New Zealand Listener

Part of the APN Network:

Made by:

From the Listener archive: Arts & Books

September 8-14 2007 Vol 210 No 3513

Culture

Rock on

by Denis Welch

Tom Stoppard now writes his plays by “stumbling off into the dark”. Some stumbling. Some dark.

The imaginative writers whose work endures best are not those who set out to say something about the state of the world, or the spirit of the age, or the nature of human relationships. They may wind up doing so, but that’s a by-product, not an aim. The best ones don’t even start out with ideas; as T S Eliot said of Henry James, “He had a mind so fine that no idea could violate it.” Such writers, rather, follow an instinct, an interest, and simply record where it leads them, like detectives taking notes without necessarily wishing to solve the crime.

Tom Stoppard is one of them. No message has ever been delivered by one of his plays, but you come away from them as from a fireworks display, intoxicated by the swirl of ideas, emotions and associations – the feeling that you’ve been granted a glimpse of the very heart of life. You may be no wiser, but that’s not the point. The point is being there.

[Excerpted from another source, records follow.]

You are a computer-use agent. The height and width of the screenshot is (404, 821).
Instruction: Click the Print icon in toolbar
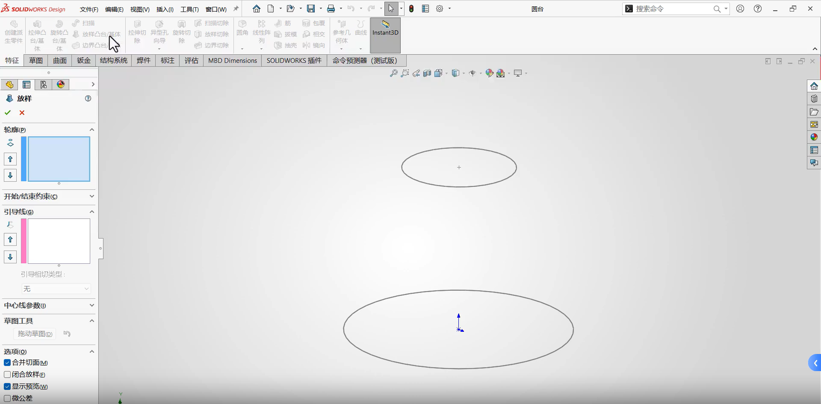(x=331, y=9)
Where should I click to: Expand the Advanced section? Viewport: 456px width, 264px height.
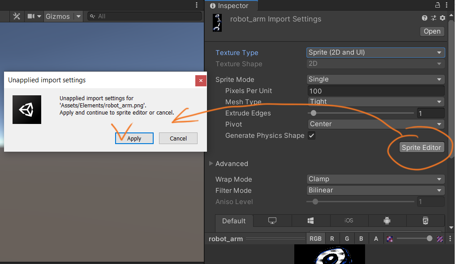[x=211, y=164]
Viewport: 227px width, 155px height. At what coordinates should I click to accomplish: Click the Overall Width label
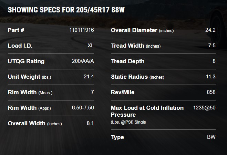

Is he, then, I ask, seeking confirmation of this theory when I finally get the great playwright on the phone, one of those writers who believe that what they write is not their business?

“I am much more that way inclined nowadays,” Stoppard replies. “When I was beginning, I felt I needed to know everything, but as I got older I realised it’s actually better not to know too much but let the thing discover itself. Now, the way I write, I think that stumbling off into the dark has got a lot to be said for it.”

Some stumbling. Some dark. With international successes like Arcadia and The Coast of Utopia already to his name, superlatives are being heaped on him for his latest play, Rock’n’Roll, which opens on Broadway in a few weeks’ time after a triumphant run in London.

We are unlikely ever to see The Coast of Utopia here, as it’s in three parts and requires 30 actors – “Very few theatres can afford to do it,” Stoppard admits – but Auckland’s Silo Theatre is currently doing a revival of perhaps his most personal play, The Real Thing, with Stephen Lovatt and Claire Chitham, and a major theatre is certain to pick up Rock’n’Roll before long.

It’s about an old Marxist academic visiting communist Czechoslovakia at the time of the 1968 uprising, and the music of Pink Floyd and the Rolling Stones, among others, features large. The play indeed draws on the real-life experience of a Czech pop group called Plastic People of the Universe, who, in Stoppard’s words, “came to irritate the regime sufficiently for the regime to come down on them”.

Stoppard was born Tomas Straussler in Czechoslovakia but left the country when he was two (his father was killed in the war and his mother later married a British army major called Kenneth Stoppard). He’s the complete Englishman now, knighted, just turned 70, married to actress Felicity Kendal, speaking in a slightly fruity drawl but immensely obliging and liable to schoolboy-like excitement over grammatical solecisms spotted in the media.

He once told an interviewer, “Every time I see who instead of whom in a newspaper it’s almost like a physical pain”; he has lost that fight, he reckons, but, when asked about other outrages, can’t resist fishing out a recent example – “It was actually funny it was so awful” – of a dangling participle. The news report (on kidnapped Austrian teenager Natascha Kampusch after her escape from captivity) went:

Although poised, possessed of a sure grasp of grammar, articulate and seemingly self-assured, the doctors knew this was a facade.

“And that was just last week!” exclaims Stoppard. “So the answer is yes, I’m still a pedant.”

His first job was as a journalist, actually, and there’s still a lot of the journalist in him: “I read a lot of newsprint – I’m really a bit of a newsprint junkie, I like to know what’s in the papers.” But he has abandoned the lifelong habit of tearing things out of the papers for later reference: “I’ve now got a large collection of things which I’ve torn out which I never seem to have time to get to.”

Perhaps because of that journalistic training he has rarely mined the material of his own life for his plays: making the main character in The Real Thing a playwright obessed with pop music is about as close as he’s come. And even with Rock’n’Roll he’s reluctant to acknowledge the personal connection.

“I have no idea why a particular subject suddenly becomes strong enough for me to get into writing a play,” he says. “It just finally got to be Czechoslovakia’s turn. But it’s not only about Czechoslovakia, it’s about a British communist and his family. So there’s a lot of different strands in the play.”